Nella notte la decisione del presidente Cairo, la telefonata del ds al tecnico già in albergo. Il serbo ormai era al minimo storico, squadra senza gioco. Per il nuovo allenatore contratto fino al 2020twitta

giovedì 4 gennaio 2018

 Elvira Erbì

TORINO - Clamoroso nella notte: Urbano Cairo ha deciso di esonerare Sinisa Mihajlovic dopo la sconfitta per 2-0 nel derby di Coppa Italia. Torino senza gioco e allenatore nervoso (allontanato dopo le proteste per il gol di Mandzukic viziato da fallo di Khedira). Così il presidente, contrario ai cambi in corsa, ha voltato pagina. Squadra involuta, giocatori spenti, tifosi delusi: fine dell'idillio col serbo che in conferenza stampa aveva mandato Attilio Lombardo, il suo vice. Un segnale... Poi, Cairo ha deciso che era il momento di cambiare. Già settimane fa aveva contattato Walter Mazzarri. Miha paga anche le scelte di mercato:  soprattutto Niang, una zavorra costata oltre 15 milioni. Contratto fino al 2020 per l'ex tecnico di Napoli e Inter

I COMUNICATI UFFICIALI - Il Torino Football Club comunica di aver esonerato Sinisa Mihajlovic dall’incarico di allenatore della Prima Squadra. A Sinisa e al suo staff vanno i ringraziamenti per l’impegno e per la passione dimostrati in questi 18 mesi in granata.  Questo il comunicato dell'esonero di Miha, al quale poi è seguito quello dell'annuncio di Mazzarri: Il Torino Football Club comunica di aver affidato al signor Walter Mazzarri l’incarico di allenatore della Prima Squadra. Il nuovo tecnico - che il Presidente Urbano Cairo accoglie con il più cordiale benvenuto e con l’augurio di buon lavoro - dirigerà oggi pomeriggio la sessione in programma allo stadio Filadelfia a porte chiuse.

LA NOTTATA - Dopo l’una di notte, Mihajlovic ha ricevuto in albergo, al Principi di Piemonte, la telefonata del ds Gianluca Petrachi che gli preannunciava la decisione di Cairo. Poi una delegazione di giocatori, guidata da Belotti, capitano infortunato, è andata a salutare il tecnico. Dopo una stagione e mezza, quindi, si conclude l’avventura del serbo in granata. Era diventato da subito idolo dei tifosi per il suo modo sanguigno di interpretare la professione: parlava di Toro sempre in campo per vincere, con uno stadio che doveva essere una roccaforte, ma la realtà, soprattutto quest’anno, è stata diversa. Tanti pareggi, poche gioie in casa e alla fine anche i tifosi hanno cominciato a contestare. Gli infortuni, certo, non hanno aiutato: fuori il Gallo, due volte, fuori Ljaijc, fuori Lyanco e Ansaldi. Alla fine, scelte obbligate e tanta delusione per una manovra mai convincente. Anche contro la Juve, solo un tiro nello specchio. La sconfitta, l’ennesima allo Stadium, e la mancanza di stimoli nei giocatori hanno poi fatto agire il patron, stanco di vedere una squadra senza grinta.
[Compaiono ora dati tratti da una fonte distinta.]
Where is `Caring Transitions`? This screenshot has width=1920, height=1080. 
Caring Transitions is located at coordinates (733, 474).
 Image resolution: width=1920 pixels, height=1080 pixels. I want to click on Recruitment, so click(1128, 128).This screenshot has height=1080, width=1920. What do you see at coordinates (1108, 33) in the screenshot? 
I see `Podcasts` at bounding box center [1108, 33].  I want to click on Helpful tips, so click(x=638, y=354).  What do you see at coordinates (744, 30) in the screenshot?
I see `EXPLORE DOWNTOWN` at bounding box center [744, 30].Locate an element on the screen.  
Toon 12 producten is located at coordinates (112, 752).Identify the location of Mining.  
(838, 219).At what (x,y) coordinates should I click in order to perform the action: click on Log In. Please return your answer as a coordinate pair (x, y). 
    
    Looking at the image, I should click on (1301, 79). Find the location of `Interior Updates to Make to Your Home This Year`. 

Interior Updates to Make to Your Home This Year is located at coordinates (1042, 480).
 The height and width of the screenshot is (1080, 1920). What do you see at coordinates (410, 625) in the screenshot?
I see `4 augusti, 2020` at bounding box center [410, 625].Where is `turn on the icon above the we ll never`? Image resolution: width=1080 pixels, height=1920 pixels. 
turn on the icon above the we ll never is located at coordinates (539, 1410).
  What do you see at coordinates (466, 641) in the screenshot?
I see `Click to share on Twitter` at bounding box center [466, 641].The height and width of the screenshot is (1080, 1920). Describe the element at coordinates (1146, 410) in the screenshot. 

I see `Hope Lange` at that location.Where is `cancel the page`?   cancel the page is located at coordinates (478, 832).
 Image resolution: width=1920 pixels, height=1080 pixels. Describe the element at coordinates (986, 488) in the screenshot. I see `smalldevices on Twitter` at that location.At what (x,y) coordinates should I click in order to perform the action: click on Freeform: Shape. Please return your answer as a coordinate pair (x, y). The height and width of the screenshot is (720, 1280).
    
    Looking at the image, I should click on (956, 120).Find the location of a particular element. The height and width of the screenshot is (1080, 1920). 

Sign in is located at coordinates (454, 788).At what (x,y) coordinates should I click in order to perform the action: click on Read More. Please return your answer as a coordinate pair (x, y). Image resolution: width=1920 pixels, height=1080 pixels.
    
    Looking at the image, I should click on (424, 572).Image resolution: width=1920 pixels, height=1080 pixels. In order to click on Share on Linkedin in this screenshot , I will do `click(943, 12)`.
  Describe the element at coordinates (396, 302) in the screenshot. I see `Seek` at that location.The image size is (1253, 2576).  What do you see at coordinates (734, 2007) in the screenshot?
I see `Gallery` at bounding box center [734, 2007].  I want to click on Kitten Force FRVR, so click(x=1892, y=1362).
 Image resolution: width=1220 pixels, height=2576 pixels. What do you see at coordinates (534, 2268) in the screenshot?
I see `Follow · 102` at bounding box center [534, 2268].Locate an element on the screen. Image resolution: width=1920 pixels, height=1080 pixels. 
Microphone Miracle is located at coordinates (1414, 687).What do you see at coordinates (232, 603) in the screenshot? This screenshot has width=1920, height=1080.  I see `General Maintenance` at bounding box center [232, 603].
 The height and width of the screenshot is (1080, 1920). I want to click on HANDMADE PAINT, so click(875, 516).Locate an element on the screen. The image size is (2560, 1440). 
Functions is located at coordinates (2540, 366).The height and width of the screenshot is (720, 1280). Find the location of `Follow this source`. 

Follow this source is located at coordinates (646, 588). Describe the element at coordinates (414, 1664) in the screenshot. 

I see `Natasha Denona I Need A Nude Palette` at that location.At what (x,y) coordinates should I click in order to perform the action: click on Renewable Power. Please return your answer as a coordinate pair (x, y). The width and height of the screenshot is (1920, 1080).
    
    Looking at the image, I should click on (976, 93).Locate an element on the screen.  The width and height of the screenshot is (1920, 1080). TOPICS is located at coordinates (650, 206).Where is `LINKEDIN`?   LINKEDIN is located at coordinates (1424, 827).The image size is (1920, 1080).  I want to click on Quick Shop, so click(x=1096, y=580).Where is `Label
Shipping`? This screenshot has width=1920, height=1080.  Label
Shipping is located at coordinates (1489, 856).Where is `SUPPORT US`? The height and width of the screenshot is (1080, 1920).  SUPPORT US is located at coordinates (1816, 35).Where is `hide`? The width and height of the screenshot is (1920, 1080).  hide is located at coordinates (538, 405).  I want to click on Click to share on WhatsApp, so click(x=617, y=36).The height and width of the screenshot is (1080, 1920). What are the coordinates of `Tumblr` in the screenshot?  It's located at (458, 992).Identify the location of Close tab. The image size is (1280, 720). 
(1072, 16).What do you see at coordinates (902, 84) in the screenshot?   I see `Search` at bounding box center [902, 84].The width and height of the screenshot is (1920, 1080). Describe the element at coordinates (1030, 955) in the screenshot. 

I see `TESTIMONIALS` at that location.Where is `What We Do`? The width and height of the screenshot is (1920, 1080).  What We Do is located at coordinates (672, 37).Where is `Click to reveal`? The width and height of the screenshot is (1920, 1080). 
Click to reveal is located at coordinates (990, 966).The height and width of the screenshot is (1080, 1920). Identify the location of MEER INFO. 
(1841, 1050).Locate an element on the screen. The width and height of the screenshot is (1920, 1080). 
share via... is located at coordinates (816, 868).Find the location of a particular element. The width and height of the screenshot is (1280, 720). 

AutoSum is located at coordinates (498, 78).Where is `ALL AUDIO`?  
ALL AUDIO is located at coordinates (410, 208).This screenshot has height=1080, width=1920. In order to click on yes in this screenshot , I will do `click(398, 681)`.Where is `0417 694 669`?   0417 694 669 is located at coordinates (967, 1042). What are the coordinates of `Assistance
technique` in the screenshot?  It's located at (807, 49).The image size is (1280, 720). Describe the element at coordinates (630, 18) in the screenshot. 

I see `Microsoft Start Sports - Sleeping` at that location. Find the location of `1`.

COL BOLOGNA - Sabato al Grande Torino, all'ora di pranzo, arriva il Bologna di Donadoni con l’ex Verdi in dubbio. Il Toro avrà il nuovo allenatore in panchina ma poche possibilità di cambiare formazione, viste le numerose defezioni (anche il giovane Edera è andato ko in allenamento). Con Mazzarri il sistema di gioco classico è il 3-5-2. In Inghilterra, al Watford, l’allenatore ha già avuto Niang alle sue dipendenze, peraltro con poca fortuna. Ne conosce pregi e difetti, dovrà provare a scuoterlo.

AL FILA NESSUN COMMENTO - Intanto, al Filadelfia sono arrivati Attilio Lombardo e il dg Antonio Comi. Nessuno dei sue si è fermato o ha voluto rilasciare dichiarazioni. 
MISTER X - Dati Opta: il Torino ha pareggiato 24 delle 57 gare di Serie A della gestione Mihajlovic, almeno 6 più di ogni altra squadra nello stesso periodo. Mister X. Uno dei motivi che ha convinto il presidente granata a cambiare: non c’era più fiducia - da tempo - nel serbo e nei suoi metodi.